State-level rules regarding pole attachments can be helpful. Medin pointed to Connecticut, where there is an independent statewide pole administrator that sets and enforces standards and pricing as well as pole replacements and upgrades.
Standardized pricing for pole attachments that is fair for everyone.
Federal requirements that new highways and roads include placement of conduit to make it easier to pull fiber.
Elimination of Environmental Protection Agency rules that currently prohibit cities from installing conduit when they have to dig up streets to put in better storm drains and sewers. The current EPA rules require cities to dig up the streets twice, which makes no sense, Medin noted, but the agency is suing 700 cities to enforce its rules.
At the local level, faster and better coordinated permitting processes including elimination of rights of individual neighborhoods to block construction or installation of necessary hardware. Automating the permit submission and approval process would be ideal, he said.
Eliminating the marketing deals that pay-TV providers make with owners of multi-dwelling units. The FCC no longer allows exclusive deals but the marketing arrangements can have the same effect, Medin said.
More accurate underground mapping information. Too often inaccurate details leads to utility line cuts or other problems that could be avoided.

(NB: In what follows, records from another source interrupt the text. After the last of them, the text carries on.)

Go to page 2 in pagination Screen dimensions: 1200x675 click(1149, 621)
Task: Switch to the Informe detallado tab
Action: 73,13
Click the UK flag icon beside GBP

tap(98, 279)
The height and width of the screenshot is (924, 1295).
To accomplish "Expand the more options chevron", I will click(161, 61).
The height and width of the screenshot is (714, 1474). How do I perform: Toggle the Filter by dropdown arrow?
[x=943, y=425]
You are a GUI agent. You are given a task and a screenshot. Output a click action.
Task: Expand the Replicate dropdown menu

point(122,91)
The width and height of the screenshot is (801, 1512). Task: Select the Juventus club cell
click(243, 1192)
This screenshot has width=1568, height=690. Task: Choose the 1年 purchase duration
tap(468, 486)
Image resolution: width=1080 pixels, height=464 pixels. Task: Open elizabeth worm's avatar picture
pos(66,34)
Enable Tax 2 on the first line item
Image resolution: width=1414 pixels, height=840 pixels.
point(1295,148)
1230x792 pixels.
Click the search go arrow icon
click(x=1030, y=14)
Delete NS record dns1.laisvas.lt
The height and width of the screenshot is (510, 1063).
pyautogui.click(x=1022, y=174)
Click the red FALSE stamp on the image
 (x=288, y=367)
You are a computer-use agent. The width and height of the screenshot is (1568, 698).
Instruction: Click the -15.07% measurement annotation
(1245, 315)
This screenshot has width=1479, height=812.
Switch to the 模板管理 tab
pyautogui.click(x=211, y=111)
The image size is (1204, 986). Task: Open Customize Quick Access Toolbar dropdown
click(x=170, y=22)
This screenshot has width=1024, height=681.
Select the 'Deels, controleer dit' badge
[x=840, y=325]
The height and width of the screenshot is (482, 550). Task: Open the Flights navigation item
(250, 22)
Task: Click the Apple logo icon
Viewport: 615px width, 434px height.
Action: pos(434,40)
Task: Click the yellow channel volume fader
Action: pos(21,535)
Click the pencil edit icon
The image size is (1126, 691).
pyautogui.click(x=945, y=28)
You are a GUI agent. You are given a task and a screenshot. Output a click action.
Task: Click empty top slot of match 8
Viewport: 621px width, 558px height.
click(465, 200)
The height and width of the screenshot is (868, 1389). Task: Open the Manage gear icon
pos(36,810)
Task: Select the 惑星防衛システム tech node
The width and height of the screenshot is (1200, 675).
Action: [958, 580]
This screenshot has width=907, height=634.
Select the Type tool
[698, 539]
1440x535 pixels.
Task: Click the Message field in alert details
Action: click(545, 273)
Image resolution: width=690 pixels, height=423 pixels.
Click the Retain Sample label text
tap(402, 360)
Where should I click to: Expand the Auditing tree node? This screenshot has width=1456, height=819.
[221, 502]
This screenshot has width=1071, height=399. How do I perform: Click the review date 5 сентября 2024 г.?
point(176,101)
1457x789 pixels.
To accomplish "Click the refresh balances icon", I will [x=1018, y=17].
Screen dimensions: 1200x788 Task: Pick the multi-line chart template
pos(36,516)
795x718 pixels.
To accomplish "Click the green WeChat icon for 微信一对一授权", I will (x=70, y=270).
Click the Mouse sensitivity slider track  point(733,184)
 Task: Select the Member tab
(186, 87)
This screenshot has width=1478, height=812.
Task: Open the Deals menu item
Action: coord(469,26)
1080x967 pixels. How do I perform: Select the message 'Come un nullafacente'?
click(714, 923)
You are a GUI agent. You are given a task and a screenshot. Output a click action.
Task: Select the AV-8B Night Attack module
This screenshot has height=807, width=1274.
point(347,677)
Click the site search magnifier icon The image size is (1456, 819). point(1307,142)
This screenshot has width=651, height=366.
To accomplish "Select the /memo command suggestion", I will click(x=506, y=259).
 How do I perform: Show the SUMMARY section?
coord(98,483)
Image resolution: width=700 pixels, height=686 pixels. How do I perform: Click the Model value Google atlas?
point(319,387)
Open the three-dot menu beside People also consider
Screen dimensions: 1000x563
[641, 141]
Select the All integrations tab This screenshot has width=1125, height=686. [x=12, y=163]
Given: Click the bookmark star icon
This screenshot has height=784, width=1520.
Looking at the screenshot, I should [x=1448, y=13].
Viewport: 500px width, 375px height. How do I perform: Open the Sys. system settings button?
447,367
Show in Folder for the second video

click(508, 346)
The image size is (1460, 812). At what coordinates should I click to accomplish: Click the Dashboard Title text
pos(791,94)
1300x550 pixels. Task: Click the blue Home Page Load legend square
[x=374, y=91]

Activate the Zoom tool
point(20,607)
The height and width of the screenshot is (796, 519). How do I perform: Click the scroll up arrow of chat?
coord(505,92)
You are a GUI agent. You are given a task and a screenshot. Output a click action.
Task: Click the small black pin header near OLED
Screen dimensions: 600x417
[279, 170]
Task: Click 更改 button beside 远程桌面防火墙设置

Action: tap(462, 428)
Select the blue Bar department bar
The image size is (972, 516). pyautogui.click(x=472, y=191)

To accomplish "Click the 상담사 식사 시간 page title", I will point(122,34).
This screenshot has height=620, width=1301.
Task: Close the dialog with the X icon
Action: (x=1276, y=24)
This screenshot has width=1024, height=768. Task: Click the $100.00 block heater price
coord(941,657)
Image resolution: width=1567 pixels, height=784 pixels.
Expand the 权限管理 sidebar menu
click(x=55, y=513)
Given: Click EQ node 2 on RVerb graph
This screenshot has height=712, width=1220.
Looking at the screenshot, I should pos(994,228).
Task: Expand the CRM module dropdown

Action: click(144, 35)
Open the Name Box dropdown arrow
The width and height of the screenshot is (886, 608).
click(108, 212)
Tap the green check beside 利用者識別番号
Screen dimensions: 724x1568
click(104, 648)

Medin saved one of the bigger challenges for last: Programming costs. Like rural telcos -- many of whom have gotten out of the IPTV business because programming was so expensive -- Google is facing higher programming costs than the bigger pay-TV distributors and thinks the FCC should be able to force programmers to charge everyone the same price for their content, rather than negotiate deals individually. The differential between what a smaller fiber-to-the-home player pays and what the big MSOs and telcos pay could make building new competing fiber networks cost prohibitive.
If players such as Google have to pay significantly more -- two or three times in some cases -- the cost of what bigger players pay for content, they may be unable to continue to afford to build out fiber, he said. Google's experience has shown that consumers want to buy cable and Internet together so the cost of cable content has the potential to scuttle the whole thing.